La plupart des philosophes et économistes membres du BIEN rejettent du revers de la main cette distinction entre l'examen des ressources et l'examen des revenus, considérant que ces deux concepts violent les principes d'universalité et d'inconditionnalité. Je ne peux pas accepter cet argument car il est basé sur des concepts qui ne se retrouvent pas dans le monde réel. Du moins, pas au Canada!

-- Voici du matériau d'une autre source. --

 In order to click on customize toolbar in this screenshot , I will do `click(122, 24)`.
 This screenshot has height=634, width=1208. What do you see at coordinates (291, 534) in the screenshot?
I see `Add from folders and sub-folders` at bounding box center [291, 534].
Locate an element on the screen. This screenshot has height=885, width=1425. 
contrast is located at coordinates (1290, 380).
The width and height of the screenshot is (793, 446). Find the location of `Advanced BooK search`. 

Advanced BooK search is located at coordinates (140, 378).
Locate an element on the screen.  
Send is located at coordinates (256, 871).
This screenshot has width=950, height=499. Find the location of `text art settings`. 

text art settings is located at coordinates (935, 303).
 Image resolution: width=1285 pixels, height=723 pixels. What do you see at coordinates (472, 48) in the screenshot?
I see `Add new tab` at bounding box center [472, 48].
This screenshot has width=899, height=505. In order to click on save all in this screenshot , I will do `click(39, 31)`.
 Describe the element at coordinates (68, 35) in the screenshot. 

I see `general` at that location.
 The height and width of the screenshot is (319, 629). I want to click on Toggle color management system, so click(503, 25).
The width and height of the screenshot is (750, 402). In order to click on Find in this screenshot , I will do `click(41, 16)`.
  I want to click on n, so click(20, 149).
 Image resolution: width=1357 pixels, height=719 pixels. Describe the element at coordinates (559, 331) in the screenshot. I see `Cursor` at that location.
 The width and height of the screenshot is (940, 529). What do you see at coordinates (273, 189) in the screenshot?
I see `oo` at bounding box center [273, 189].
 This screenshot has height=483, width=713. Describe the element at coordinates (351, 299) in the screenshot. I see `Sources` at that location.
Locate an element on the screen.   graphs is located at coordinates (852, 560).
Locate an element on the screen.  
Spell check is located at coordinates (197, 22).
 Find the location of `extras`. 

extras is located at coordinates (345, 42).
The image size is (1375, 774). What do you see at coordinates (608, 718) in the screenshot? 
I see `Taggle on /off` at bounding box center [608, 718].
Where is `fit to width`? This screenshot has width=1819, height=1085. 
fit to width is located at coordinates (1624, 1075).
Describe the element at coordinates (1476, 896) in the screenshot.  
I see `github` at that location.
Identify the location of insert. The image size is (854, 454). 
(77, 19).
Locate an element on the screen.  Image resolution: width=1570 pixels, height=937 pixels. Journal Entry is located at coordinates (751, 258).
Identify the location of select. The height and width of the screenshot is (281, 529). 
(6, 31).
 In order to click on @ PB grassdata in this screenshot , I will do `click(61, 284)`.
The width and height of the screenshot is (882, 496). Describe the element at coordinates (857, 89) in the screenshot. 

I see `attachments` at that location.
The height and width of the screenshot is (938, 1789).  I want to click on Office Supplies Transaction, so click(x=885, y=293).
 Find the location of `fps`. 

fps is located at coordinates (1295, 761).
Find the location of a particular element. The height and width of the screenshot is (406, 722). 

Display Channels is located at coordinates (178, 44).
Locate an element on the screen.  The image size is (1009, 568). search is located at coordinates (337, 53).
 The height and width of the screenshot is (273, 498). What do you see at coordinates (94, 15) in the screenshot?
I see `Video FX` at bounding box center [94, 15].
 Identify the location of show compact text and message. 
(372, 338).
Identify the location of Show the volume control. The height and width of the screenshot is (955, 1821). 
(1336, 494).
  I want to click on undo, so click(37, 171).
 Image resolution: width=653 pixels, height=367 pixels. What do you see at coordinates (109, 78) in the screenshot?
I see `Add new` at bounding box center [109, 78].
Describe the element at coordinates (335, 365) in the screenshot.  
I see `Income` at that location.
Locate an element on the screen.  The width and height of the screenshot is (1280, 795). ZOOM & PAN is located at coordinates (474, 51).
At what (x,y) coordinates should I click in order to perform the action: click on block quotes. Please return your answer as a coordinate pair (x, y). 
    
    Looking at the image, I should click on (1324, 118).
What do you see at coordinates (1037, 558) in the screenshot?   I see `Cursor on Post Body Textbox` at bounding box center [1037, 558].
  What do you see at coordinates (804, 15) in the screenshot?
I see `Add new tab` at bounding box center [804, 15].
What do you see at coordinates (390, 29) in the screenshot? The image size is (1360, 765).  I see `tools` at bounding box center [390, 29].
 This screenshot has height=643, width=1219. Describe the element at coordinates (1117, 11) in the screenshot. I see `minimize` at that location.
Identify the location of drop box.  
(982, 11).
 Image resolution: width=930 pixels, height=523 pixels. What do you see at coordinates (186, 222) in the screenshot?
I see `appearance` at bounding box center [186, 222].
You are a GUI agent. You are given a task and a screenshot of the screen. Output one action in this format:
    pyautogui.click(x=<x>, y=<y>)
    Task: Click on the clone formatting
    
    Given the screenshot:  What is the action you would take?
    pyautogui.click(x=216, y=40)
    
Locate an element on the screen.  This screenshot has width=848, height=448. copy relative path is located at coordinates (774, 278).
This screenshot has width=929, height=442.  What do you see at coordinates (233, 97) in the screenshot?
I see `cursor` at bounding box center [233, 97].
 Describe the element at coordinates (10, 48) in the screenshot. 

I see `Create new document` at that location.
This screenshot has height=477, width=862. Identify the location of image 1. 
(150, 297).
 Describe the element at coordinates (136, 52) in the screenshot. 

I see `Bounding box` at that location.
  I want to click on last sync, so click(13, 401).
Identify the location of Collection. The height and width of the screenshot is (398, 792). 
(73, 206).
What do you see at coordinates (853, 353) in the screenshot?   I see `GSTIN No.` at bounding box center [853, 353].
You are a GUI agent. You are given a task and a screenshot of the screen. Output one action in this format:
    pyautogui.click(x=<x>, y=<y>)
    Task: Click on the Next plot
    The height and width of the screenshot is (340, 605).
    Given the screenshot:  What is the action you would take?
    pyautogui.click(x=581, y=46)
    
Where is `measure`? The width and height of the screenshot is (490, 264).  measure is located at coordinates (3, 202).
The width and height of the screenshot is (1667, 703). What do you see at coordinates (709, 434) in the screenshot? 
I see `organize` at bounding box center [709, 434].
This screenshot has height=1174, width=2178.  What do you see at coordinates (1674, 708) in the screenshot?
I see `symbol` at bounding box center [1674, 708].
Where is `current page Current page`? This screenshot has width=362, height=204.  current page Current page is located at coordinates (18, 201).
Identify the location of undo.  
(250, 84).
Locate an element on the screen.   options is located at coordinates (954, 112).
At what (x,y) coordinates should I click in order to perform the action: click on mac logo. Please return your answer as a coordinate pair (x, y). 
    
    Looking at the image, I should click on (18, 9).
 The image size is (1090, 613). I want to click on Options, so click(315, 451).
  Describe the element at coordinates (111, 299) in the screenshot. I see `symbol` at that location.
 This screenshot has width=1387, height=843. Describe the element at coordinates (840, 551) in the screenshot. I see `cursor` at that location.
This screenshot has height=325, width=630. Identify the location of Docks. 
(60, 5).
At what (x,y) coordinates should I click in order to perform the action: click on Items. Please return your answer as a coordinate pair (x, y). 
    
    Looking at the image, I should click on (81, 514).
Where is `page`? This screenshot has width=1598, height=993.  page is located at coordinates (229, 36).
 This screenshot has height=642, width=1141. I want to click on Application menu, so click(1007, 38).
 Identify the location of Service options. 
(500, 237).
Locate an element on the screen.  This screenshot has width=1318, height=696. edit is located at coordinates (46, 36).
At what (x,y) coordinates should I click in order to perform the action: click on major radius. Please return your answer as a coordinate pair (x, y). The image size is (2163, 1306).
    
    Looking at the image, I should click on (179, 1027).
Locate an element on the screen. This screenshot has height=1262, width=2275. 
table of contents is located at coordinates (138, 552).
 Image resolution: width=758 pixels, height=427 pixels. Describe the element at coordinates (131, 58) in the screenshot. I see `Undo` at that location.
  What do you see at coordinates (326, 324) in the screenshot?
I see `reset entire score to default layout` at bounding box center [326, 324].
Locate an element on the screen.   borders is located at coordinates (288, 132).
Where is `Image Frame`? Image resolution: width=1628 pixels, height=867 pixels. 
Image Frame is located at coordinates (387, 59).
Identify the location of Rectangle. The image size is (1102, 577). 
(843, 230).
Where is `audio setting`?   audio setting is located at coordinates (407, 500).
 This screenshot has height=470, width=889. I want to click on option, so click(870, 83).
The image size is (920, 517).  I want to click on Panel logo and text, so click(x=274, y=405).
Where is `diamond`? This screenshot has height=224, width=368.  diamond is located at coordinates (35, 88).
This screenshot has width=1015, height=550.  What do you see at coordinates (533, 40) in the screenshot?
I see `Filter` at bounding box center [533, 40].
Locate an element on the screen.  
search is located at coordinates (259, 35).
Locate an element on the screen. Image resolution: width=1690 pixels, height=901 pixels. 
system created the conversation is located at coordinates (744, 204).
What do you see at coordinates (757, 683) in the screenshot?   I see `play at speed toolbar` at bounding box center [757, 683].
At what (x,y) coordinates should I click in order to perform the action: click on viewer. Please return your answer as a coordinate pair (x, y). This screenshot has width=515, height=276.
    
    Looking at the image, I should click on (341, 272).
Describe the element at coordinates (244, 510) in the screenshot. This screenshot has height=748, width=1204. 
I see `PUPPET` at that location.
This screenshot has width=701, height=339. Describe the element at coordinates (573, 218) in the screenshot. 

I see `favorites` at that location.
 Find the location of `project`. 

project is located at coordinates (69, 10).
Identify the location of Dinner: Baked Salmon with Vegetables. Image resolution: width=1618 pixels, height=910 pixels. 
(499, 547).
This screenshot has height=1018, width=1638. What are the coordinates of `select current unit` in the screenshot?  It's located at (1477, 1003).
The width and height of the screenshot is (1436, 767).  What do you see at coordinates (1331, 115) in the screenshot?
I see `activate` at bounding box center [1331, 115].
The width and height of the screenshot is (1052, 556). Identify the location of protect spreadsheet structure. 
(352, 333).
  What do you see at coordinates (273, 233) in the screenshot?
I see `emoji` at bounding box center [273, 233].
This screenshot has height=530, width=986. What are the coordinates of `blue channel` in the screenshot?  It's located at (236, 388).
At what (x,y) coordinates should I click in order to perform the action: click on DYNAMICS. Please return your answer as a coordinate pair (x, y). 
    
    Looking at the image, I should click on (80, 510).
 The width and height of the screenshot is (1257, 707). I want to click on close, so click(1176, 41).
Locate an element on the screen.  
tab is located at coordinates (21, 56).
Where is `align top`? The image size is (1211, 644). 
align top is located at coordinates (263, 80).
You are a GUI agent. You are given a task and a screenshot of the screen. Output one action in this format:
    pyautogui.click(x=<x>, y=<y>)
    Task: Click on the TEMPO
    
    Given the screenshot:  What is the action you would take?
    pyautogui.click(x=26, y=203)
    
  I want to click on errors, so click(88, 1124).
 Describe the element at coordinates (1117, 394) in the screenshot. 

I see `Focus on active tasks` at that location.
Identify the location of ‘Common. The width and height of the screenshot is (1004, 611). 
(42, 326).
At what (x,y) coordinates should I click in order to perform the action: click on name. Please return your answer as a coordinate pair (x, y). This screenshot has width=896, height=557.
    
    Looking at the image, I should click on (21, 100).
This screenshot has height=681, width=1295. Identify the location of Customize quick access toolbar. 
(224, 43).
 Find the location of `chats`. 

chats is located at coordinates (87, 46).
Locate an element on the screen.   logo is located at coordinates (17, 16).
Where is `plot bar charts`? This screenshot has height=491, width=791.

Revenu de base et Impôt négatif


Une autre question épineuse dans la communauté du Revenu de base qui peut sembler superflue aux non-initiés est la distinction entre le Revenu de base universel et l'impôt négatif sur le revenu. Toutes les parties au débat s'accordent pour dire qu'en termes de revenu net dans la poche du bénéficiaire ces mesures sont identiques. De même, leur coût net pour l'État est également le même. Enfin, les deux programmes peuvent être conçus de manière à ce que le bénéficiaire ne puisse pas faire la différence. Cela ne rend-il pas toute discussion sur leurs mérites relatifs sans objet? Peut-être que quelque chose m'échappe. Permettez-moi de citer au long ce passage de Davide Tondani :


  • "Du point de vue distributif, la contrainte de l'égalité des dépenses conduit à des résultats où l'impôt négatif est efficace au bas de la distribution, tandis que le Revenu de base distribue également les sommes aux revenus moyens. Cela semble suggérer que dans le cadre de l'Impôt négatif, une minorité de citoyens "pauvres" sont financés par des personnes ayant un revenu moyen et élevé avant impôt. Avec le Revenu de base, une minorité de citoyens plus riches redistribuent une partie de leurs revenus aux personnes à faibles revenus. Une plus grande efficacité dans la lutte contre la pauvreté avec l'Impôt négatif ainsi que la présence de taux marginaux d'imposition élevés sur les faibles revenus réduisent le bassin de travailleurs formés par ces mêmes personnes. D'autre part, dans le cadre du Revenu de base, les prestations plus faibles pour les personnes pauvres associées à un taux marginal d'imposition plus faible incitent les personnes à faibles revenus à participer au marché du travail. La préférence pour l'Impôt négatif semble favoriser la redistribution vers un éventail plus large de personnes à faibles revenus. En l'absence d'une contrainte légale pour accepter un emploi offert par le gouvernement, aucun effort personnel en termes d'offre de travail plus intensive n'est exigé de ces personnes. A l'opposé, il existe un modèle de "bien-être résiduel." Le Revenu de base est en revanche moins efficace pour augmenter les faibles revenus, mais est plus sensible à l'inégalité et à l'inclusion sociale, et soutient l'incitation au travail et la citoyenneté."—page 18

M. Tondani explique ensuite comment des objectifs divergents peuvent donner lieu à des résultats identiques :


  • "Bien que les politiques de l'impôt négatif et du Revenu de base tendent à aboutir à des résultats distributifs très similaires, voire identiques, il existe une grande différence épistémologique entre les deux. Les traiter sur un pied d'égalité peut donc entraîner un risque de confusion très réel quant aux véritables objectifs distributifs du législateur."—Tondani page 44


Il n'y a donc pas de confusion sur les résultats, mais seulement sur les objectifs du législateur. Je ne vois pas pourquoi la motivation est pertinente alors que les résultats sont identiques. Si la route de l'enfer est pavée de bonnes intentions, elle pourrait tout aussi bien être pavée de mauvaises.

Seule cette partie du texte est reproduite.